PRIMARY OBJECTIVES:
I. To determine the recommended phase II dose (RP2D) of enfortumab vedotin given in combination with pembrolizumab and concurrent radiation therapy (RT). (Phase Ib).
II. To assess the toxicity and safety of enfortumab vedotin given in combination with pembrolizumab and concurrent radiation therapy (RT). (Phase Ib).
III. To evaluate the rate of clinical complete response to treatment (cCR) at the RP2D based on 6-month post-treatment cystoscopy, TURBT, cytology, and cross sectional imaging. (Phase II).
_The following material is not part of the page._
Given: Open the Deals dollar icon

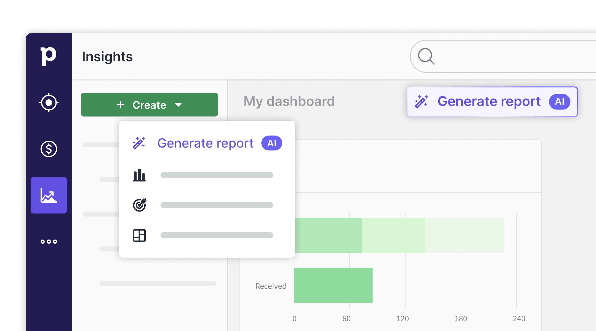Looking at the screenshot, I should tap(49, 149).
IV. To characterize the safety of enfortumab vedotin at the RP2D given in combination with pembrolizumab and concurrent radiation therapy (RT). (Phase II).
SECONDARY OBJECTIVES:
I. To evaluate the rate of cCR 6 months post-treatment start based on cystoscopy, TURBT, and cross sectional imaging. (Phase Ib) II. To evaluate the preliminary efficacy of enfortumab vedotin given in combination with pembrolizumab and concurrent radiation therapy (RT) as measured by 1-year recurrence free survival rate, 2-year cystectomy-free survival rate, 2-year overall survival rate, the median recurrence free survival (RFS) rate, median overall survival, and median cystectomy-free survival. (Phase Ib and Phase II) III. To assess the downstaging to ≤ pT1N0 or less following completion of treatment, based on 6-month post-treatment cystoscopy, for participants treated at RP2D of enfortumab vedotin (EV). (Phase Ib and Phase II) IV. To assess the downstaging to ≤ pT1N0 or less following completion of treatment, based on 6-month post-treatment cystoscopy, for participants across all EV dose levels. (Phase Ib and Phase II).
EXPLORATORY OBJECTIVES:
I. Assessment of change in tumor gene expression signatures using single-cell ribonucleic acid (RNA) sequencing (scRNA-Seq) following initiation of combination treatment.
II. Assessment of the change in the populations of tumor-infiltrating immune cells (TIICs) induced by initiation of the combination treatment.
III. Determination of the impact of EV/pembrolizumab combination treatment on programmed death-ligand 1 (PD-L1) expression in tumor cells and TIICs, as well as on other immunologic predictive markers.
IV. Assessment of modulation of tumor microenvironment pre- and post-initiation of combination treatment using multiplex immunohistochemistry (IHC).
V. Assessment of the modulation of circulating immune cells following initiation of combination treatment using mass cytometry (cytometry by time of flight, or CyTOF).
VI. Assessment of the change in T-cell receptor repertoire by scRNA-Seq following initiation of combination treatment.
VII. Change in tumor expression of nectin cell adhesion molecule 4 (Nectin-4) following combination treatment relative to baseline.
VIII. Assessment in the change in CD3+ T cell density (T cell count/μm\^2) from baseline biopsy to post-RT biopsy in participants with residual tumor, across all EV dose levels and at RP2D.
OUTLINE:
This is a phase Ib, dose escalation study of enfortumab vedotin followed by a phase II study.
Participants receive enfortumab vedotin and pembrolizumab for up to 5 cycle of enfortumab vedotin and up to 17 cycles of pembrolizumab in the absence of disease progression or unacceptable toxicity. Beginning on cycle 1 day 1, participants also undergo non-investigational, standard of care intensity modulated radiation therapy (IMRT) over 6.5-8 weeks.
After completion of study treatment, participants are followed up at 90 days and then every 12 weeks for up to 5 years.